The health education of the public on genetics, manifestations and the prognosis of sickle cell disease would increase health literacy, reduce the belief in divine intervention, and increase the voluntary cancellation of at-risk marriage. This is where the government has to step in, as religious organizations, especially the Pentecostal Christians in Nigeria have a firm belief in miracle, and are therefore likely to encourage at-risk couples ‘with the right faith’ to go ahead with the marriage 23.
Genetic counselling would clearly spell out to the at-risk couple the probability of having a child with sickle cell disease, and the options for risk reduction 24. Genetic counselling is another role that has to be taken up by the government. It would require that health workers with skills in genetic counselling are available in even primary health care facilities, to ensure that the services can easily be accessed. Genetic counselling however needs to be carried out as early as possible in the marriage process, to make it easier for at-risk couples to voluntarily break up. It has therefore been proposed that screening should be made mandatory for students, to ensure that the genotype is known long before marriage25.

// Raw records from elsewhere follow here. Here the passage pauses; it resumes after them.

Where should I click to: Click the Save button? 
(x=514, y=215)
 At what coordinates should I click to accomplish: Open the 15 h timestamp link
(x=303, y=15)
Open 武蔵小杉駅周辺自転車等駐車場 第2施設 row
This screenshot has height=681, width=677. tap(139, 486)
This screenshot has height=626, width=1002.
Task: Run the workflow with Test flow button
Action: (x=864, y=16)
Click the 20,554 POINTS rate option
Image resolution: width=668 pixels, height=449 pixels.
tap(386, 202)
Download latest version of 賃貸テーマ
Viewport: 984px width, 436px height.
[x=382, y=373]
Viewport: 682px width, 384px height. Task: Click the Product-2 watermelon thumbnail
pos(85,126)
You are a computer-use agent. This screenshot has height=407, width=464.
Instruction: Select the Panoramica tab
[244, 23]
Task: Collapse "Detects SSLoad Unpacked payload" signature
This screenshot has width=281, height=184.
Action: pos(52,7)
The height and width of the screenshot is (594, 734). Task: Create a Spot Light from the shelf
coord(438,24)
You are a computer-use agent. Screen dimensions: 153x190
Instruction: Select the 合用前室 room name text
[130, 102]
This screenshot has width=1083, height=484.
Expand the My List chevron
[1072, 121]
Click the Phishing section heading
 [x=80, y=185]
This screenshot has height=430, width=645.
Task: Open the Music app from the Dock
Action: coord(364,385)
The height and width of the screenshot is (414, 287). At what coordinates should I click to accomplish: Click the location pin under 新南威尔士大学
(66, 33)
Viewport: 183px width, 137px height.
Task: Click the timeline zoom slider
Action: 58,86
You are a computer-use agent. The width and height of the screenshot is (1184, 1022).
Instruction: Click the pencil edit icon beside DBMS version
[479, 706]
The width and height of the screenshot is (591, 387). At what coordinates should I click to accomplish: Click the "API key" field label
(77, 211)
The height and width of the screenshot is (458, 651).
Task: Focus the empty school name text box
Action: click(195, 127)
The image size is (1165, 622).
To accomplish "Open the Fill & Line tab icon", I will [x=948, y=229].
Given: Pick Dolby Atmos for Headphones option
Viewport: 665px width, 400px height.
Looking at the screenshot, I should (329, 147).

Prenatal diagnosis and termination of pregnancy are the last option for the at-risk couple. It is widely accepted 26, even in the highly conservative Muslim society 19, 22; and makes it possible for the at-risk couple to have a normal reproductive activity 27. It is however very technically challenging, as it requires highly specialized obstetric skills in ultrasound examination and fetal tissue sampling; and specialist cytogenetic and biochemical genetic diagnostic techniques 24. It also carries a serious ethical burden, since it involves the termination of pregnancy. Prenatal diagnosis is also very expensive, and is currently affordable to only a minute proportion of those that require it in Nigeria 28.
The knowledge, attitude and uptake of premarital screening for sickle cell disease are high in this semi-urban, Christian community in south-south Nigeria, even as the screening programme is not driven or provided by the government. The input of the government is however required in encouraging the voluntary cancellation of at-risk marriages, by providing health education, genetic counselling and prenatal diagnosis that the religious organizations that currently champion the premarital screening are not properly equipped to provide.